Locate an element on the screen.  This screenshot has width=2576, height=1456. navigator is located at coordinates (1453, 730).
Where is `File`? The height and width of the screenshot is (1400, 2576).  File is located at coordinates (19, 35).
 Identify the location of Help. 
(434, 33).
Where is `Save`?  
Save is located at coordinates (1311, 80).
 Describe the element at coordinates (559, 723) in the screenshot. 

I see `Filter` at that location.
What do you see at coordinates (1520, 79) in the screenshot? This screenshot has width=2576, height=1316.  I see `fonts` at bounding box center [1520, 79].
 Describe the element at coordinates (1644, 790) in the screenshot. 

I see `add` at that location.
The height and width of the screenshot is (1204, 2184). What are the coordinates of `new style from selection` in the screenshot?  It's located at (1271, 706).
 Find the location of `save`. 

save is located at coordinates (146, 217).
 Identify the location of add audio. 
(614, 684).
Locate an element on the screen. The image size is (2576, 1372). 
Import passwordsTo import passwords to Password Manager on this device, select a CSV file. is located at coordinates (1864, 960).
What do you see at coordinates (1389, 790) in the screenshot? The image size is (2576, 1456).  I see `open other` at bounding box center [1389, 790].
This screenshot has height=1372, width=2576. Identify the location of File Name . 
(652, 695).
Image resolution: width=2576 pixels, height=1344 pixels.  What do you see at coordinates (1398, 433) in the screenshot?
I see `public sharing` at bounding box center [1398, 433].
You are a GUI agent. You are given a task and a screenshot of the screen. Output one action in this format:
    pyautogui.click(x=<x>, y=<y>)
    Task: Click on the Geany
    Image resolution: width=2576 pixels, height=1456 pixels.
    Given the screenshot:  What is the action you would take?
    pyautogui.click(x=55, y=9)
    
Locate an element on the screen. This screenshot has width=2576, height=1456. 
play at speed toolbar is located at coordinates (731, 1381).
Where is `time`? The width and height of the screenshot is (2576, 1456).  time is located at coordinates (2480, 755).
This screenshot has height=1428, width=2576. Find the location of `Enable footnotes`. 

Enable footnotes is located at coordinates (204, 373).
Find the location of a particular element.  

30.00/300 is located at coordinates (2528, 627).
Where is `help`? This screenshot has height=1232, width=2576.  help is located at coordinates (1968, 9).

TASK BRIEF:
Pull out every line of the records above that contains the word "Describe". Case counts.

FULL SOLUTION:
 Describe the element at coordinates (559, 723) in the screenshot. 
 Describe the element at coordinates (1644, 790) in the screenshot. 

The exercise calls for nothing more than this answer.